Work to do.
[A] According to the Arizona history page, in what year was San Cayetano de Calabazas established?
[B] Print the part of the Arizona history page starting with "State History" and going on through "national historic trail.".

State History
Learn about the history of Arizona and find fun and interesting things to do and see all across Arizona. We've also found the best books, guides, websites, and other resources to make your study of Arizona fun and educational.
Things to See & Do in Arizona
Old Spanish National Historic Trail
Santa Fe emerged as the hub of the overland continental trade network linking Mexico and United States markets—a network that included not only the Old Spanish Trail, but also the Santa Fe Trail and El Camino Real de Tierra Adentro. After the United States took control of the Southwest in 1848 other routes to California emerged, and use of the Old Spanish Trail sharply declined. Because of its rich history and national significance, the Old Spanish Trail has been designated as a national historic trail.
Tumacácori National Historical Park
Tumacácori National Historical Park in the upper Santa Cruz River Valley of southern Arizona is comprised of the abandoned ruins of three ancient Spanish colonial missions. The Park is located on 45 acres in three separate units. San José de Tumacácori and Los Santos Ángeles de Guevavi, established in 1691, are the two oldest missions in Arizona. The third unit, San Cayetano de Calabazas, was established in 1756. Visitation to the Guevavi and Calabazas units is available only by reservation during monthly tours guided by the Park staff. All visitor services and Park operations are based out of the Tumacácori unit.
Tonto National Monument
Well-preserved cliff dwellings were occupied by the Salado culture during the 13th, 14th, and early 15th centuries. The people farmed in the Salt River Valley and supplemented their diet by hunting and gathering native wildlife and plants. The Salado were fine craftsmen, producing some of the most exquisite polychrome pottery and intricately woven textiles to be found in the Southwest. Many of these objects are on display in the Visitor Center museum. The monument is located in the Upper Sonoran ecosystem, known primarily for its characteristic saguaro cactus. Other common plants include: cholla, prickly pear, hedgehog, and barrel cactus (blooming April through June); yucca, sotol, and agave; creosote bush and ocotillo; palo verde and mesquite trees; an amazing variety of colorful wild flowers (February through March); and a lush riparian area which supports large Arizona black walnut, sycamore, and hackberry trees.

Data section.

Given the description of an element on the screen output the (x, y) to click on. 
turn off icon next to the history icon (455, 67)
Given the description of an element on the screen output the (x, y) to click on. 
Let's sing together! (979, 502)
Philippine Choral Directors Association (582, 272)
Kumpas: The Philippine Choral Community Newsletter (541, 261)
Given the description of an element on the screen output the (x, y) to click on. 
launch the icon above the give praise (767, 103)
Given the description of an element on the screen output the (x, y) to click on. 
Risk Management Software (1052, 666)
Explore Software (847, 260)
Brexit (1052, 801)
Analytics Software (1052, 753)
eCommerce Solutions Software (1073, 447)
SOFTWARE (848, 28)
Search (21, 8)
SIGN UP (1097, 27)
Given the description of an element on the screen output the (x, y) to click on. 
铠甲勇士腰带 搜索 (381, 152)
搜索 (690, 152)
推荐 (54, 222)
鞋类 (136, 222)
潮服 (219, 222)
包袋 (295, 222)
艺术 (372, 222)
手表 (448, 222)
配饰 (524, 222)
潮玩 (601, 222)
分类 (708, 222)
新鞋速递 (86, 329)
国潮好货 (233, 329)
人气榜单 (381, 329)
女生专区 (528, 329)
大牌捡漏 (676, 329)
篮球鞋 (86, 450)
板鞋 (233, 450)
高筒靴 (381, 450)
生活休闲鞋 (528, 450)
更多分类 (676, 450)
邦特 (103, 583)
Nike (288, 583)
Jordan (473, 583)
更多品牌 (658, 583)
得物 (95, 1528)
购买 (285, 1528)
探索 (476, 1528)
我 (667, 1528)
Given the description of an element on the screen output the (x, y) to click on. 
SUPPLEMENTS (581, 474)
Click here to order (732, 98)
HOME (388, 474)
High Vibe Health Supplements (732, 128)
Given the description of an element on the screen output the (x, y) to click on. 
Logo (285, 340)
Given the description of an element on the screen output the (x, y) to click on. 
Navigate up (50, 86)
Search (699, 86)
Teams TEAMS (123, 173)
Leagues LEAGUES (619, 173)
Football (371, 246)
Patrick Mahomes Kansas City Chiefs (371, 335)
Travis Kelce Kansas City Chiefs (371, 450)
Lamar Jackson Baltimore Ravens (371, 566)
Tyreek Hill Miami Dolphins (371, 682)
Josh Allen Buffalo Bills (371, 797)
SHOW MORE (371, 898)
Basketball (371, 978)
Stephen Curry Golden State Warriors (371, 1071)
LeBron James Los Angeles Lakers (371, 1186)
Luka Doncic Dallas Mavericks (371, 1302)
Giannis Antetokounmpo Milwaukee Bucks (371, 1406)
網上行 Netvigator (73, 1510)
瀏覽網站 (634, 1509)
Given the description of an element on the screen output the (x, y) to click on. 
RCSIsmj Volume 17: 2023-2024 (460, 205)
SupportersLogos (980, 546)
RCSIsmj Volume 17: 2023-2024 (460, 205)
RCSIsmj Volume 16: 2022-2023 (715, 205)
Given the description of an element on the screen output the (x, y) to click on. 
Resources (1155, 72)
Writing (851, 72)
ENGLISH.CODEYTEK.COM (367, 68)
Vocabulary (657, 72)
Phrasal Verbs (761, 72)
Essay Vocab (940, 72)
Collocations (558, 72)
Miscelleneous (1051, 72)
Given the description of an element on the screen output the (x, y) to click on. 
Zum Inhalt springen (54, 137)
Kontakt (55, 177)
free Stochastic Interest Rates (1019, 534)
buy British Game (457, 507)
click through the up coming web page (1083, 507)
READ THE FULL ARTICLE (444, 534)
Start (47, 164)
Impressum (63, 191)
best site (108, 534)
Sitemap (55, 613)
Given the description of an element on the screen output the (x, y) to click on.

Full solutions.
[A] 1756

[B]
State History
Learn about the history of Arizona and find fun and interesting things to do and see all across Arizona. We've also found the best books, guides, websites, and other resources to make your study of Arizona fun and educational.
Things to See & Do in Arizona
Old Spanish National Historic Trail
Santa Fe emerged as the hub of the overland continental trade network linking Mexico and United States markets—a network that included not only the Old Spanish Trail, but also the Santa Fe Trail and El Camino Real de Tierra Adentro. After the United States took control of the Southwest in 1848 other routes to California emerged, and use of the Old Spanish Trail sharply declined. Because of its rich history and national significance, the Old Spanish Trail has been designated as a national historic trail.